Records follow. Copy every line with "value".

→ RECORDS PROVIDED

--------------------------------------------------

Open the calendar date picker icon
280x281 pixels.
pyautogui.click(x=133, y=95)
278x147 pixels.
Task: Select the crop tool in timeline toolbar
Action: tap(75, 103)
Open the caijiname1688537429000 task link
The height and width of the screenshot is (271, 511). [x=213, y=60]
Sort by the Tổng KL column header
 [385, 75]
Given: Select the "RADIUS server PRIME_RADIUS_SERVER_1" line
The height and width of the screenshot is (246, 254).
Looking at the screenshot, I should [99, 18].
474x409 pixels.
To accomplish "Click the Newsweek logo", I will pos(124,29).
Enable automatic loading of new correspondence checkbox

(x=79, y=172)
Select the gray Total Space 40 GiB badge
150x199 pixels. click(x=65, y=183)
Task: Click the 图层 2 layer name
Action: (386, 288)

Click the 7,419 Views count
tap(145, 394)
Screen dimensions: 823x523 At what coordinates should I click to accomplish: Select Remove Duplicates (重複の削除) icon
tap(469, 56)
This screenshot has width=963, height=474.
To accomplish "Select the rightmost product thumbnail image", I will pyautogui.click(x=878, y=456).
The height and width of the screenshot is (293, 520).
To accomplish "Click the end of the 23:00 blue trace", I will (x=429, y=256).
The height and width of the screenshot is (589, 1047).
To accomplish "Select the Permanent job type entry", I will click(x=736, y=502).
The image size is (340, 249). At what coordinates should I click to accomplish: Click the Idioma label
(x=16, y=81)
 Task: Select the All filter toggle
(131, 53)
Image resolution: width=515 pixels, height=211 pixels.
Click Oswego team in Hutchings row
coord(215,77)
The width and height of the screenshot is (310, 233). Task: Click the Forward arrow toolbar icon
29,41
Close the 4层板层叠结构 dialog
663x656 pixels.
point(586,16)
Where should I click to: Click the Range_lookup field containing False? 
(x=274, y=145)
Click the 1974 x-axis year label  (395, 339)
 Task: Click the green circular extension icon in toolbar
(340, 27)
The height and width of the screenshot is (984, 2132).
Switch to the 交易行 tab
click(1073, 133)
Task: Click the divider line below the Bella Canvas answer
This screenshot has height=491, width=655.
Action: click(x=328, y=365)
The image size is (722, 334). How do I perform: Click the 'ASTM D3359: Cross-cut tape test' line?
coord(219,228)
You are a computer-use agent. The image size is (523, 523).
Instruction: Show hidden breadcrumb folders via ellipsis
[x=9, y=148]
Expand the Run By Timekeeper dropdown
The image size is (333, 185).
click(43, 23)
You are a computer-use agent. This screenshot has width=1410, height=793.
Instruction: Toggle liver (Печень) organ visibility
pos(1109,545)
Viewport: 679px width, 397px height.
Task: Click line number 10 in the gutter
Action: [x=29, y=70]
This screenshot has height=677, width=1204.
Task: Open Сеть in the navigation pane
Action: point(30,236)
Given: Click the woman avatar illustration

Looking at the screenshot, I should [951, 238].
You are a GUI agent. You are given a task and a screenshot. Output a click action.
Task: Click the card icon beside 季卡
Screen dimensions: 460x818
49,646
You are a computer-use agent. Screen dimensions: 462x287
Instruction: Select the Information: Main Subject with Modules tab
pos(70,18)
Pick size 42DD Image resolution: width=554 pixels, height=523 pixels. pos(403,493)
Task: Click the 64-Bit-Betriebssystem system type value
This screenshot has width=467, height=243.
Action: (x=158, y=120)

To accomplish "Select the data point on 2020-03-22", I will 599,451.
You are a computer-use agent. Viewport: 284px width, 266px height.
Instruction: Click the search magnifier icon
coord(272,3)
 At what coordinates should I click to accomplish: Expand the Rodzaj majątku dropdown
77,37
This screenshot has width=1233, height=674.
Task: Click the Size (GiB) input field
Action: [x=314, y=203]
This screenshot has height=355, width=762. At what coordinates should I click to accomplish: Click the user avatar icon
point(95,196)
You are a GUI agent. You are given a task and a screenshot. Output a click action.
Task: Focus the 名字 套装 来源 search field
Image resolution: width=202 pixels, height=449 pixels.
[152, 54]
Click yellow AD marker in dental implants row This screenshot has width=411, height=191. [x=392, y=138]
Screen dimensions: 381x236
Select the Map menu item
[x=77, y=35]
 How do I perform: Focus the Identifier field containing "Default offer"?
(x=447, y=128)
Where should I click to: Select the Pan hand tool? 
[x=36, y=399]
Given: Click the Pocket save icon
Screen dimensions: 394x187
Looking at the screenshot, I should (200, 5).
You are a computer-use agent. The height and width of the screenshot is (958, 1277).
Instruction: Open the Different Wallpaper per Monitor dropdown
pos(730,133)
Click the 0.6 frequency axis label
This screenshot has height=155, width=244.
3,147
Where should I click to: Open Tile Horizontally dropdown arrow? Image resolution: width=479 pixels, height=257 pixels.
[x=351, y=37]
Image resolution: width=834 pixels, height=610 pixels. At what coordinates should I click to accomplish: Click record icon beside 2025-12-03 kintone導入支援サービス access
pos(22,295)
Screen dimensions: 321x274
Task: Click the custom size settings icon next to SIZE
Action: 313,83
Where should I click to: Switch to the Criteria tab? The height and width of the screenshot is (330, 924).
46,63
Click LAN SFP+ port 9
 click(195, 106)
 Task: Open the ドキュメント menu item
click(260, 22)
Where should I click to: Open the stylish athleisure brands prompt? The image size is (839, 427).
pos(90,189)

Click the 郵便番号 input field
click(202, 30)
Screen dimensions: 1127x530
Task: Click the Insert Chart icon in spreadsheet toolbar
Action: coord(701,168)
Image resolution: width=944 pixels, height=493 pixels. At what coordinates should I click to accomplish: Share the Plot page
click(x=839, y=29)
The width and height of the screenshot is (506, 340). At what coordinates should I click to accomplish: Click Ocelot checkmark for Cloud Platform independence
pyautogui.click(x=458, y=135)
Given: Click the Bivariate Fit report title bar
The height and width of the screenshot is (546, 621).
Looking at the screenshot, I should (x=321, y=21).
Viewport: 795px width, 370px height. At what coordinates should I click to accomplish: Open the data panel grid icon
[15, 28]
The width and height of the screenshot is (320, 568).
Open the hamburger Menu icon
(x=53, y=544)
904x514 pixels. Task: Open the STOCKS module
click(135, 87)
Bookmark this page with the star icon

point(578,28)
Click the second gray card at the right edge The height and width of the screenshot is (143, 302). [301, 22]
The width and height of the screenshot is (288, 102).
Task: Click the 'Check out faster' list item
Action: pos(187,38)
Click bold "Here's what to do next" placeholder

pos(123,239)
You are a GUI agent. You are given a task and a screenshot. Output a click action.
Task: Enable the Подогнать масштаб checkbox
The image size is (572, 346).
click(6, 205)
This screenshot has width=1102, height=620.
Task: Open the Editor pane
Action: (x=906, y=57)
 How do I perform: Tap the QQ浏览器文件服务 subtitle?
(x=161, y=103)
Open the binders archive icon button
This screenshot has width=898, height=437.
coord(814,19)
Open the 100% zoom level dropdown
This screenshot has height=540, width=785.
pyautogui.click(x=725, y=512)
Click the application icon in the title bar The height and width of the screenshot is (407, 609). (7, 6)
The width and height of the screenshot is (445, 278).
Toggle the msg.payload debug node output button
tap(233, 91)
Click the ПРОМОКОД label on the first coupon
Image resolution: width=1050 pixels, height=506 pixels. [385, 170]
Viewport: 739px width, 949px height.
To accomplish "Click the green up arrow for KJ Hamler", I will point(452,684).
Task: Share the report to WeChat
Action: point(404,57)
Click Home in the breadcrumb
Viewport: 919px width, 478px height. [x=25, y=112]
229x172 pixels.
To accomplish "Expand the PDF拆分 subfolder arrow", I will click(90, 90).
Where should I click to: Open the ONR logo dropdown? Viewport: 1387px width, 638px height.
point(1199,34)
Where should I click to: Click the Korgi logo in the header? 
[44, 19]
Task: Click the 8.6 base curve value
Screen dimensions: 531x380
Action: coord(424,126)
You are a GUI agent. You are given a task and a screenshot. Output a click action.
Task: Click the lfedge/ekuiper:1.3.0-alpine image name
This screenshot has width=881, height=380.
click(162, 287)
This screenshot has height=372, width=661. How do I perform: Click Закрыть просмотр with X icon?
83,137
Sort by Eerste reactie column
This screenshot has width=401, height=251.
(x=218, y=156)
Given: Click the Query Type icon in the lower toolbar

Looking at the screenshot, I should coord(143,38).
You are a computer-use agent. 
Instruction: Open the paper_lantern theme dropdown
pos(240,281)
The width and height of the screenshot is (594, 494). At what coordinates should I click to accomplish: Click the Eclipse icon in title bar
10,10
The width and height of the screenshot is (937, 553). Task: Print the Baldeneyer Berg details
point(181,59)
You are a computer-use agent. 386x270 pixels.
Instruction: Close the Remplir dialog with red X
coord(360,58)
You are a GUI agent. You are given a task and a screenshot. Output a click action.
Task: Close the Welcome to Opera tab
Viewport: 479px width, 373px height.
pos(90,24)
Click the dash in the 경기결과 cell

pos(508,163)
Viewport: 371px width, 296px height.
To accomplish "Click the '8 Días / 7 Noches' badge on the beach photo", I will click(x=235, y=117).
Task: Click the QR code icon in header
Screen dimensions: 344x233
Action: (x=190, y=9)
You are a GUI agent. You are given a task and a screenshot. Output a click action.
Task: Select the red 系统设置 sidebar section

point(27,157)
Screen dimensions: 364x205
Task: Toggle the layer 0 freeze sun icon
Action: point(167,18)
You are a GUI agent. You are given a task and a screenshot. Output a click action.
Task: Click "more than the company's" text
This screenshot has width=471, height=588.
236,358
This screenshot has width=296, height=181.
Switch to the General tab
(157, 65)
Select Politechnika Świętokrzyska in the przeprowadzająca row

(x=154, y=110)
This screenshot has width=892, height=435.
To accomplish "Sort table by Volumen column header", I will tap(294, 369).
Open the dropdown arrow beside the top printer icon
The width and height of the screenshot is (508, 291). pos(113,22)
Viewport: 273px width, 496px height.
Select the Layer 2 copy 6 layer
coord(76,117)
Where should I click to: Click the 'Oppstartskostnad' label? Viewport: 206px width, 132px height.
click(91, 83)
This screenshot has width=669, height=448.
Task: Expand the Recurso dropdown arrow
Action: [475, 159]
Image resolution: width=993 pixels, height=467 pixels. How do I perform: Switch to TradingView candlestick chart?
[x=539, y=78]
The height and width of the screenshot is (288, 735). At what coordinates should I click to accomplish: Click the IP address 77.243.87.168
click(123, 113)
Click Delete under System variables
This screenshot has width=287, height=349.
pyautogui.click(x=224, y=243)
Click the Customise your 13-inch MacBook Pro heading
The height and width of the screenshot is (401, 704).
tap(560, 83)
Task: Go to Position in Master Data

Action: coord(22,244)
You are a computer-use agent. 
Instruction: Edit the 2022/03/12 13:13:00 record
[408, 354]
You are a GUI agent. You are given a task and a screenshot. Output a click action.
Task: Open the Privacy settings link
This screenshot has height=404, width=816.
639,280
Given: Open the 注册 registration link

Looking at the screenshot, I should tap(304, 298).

--------------------------------------------------

→ EXERCISE RESULT
Task: Click the 64-Bit-Betriebssystem system type value
Task: Click the 8.6 base curve value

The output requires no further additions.